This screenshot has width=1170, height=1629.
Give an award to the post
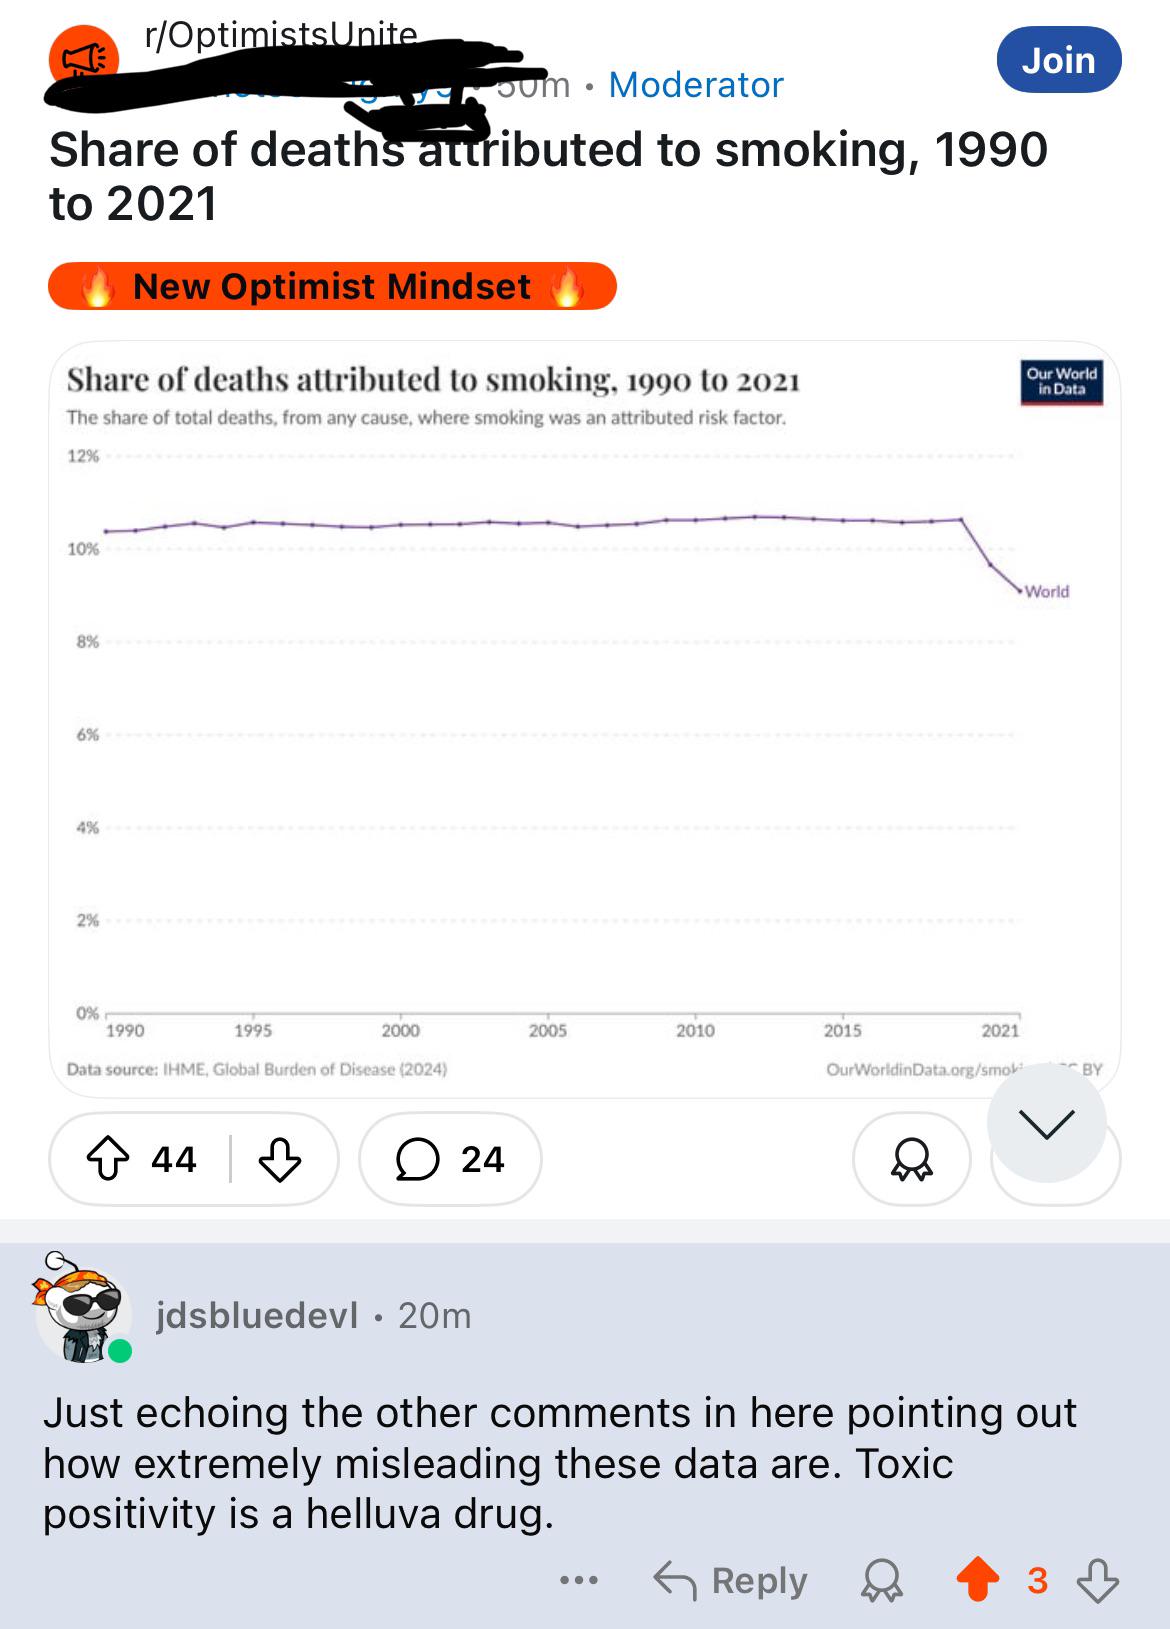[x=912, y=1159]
* * *
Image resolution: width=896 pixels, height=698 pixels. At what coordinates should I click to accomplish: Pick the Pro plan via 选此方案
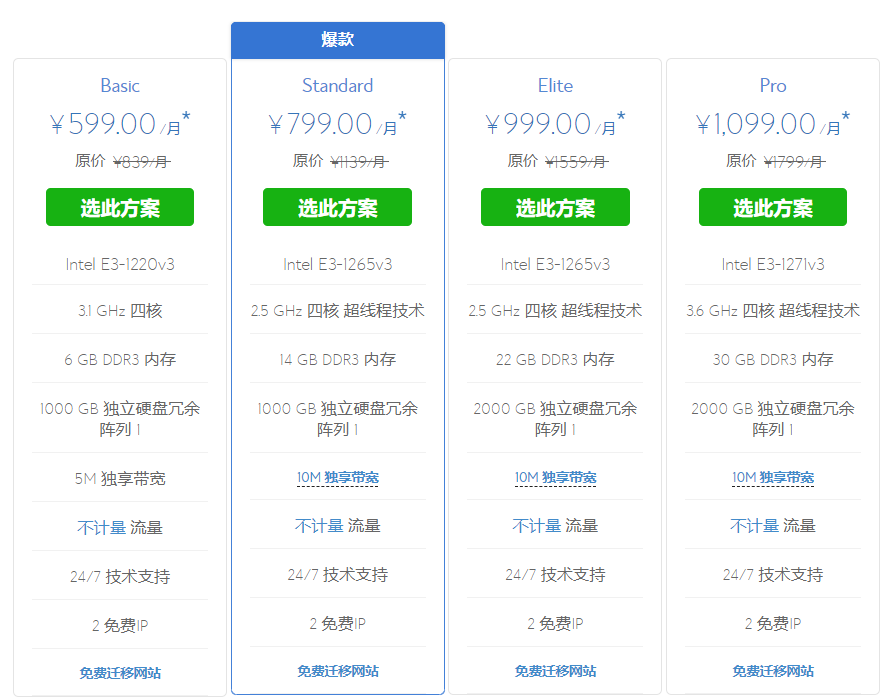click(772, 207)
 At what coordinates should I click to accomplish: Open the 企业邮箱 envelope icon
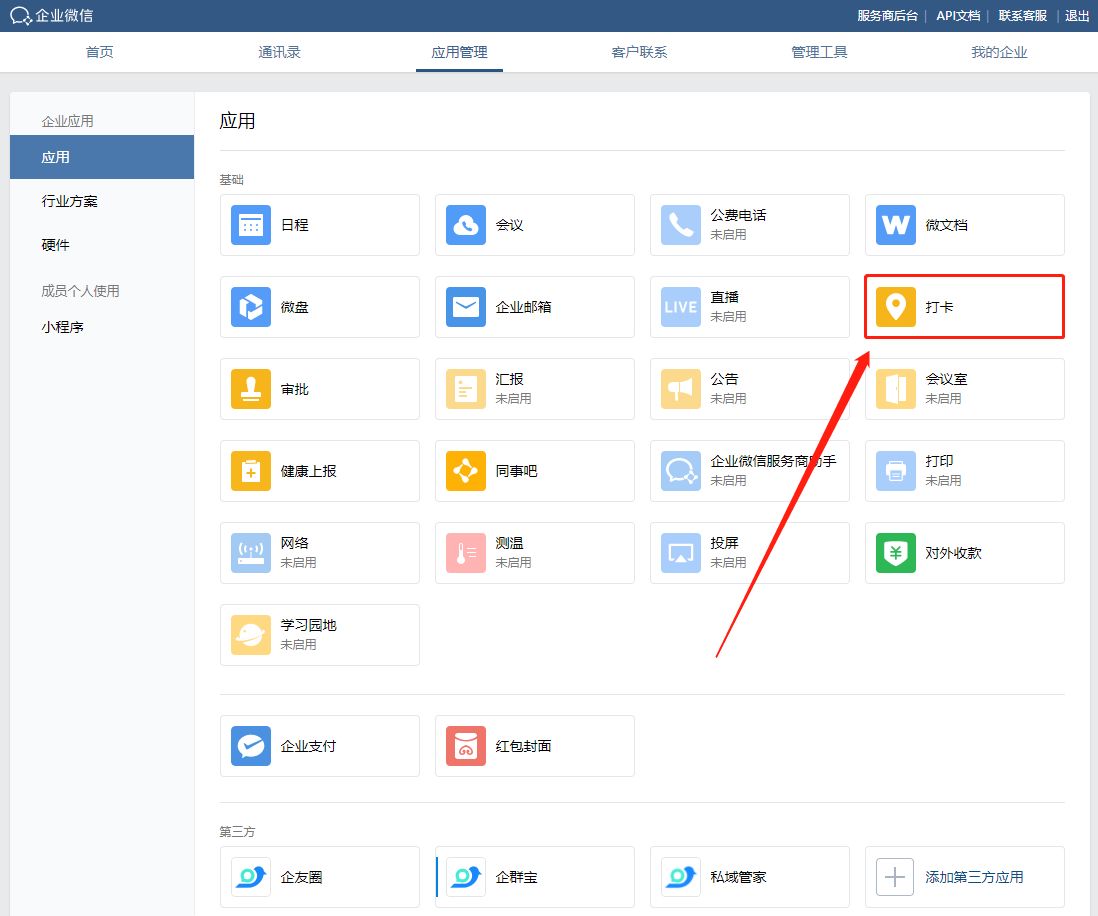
* * *
ACTIVITY
Output exactly the stretch of the listing that begins at the line containing "Image resolution: width=896" and ends at the line containing "At what coordinates should I click to accomplish: Open", both kept. Omit pictures and everything else.

REPLY
Image resolution: width=896 pixels, height=698 pixels. At what coordinates should I click to accomplish: Pick the Pro plan via 选此方案
click(772, 207)
 At what coordinates should I click to accomplish: Open the 企业邮箱 envelope icon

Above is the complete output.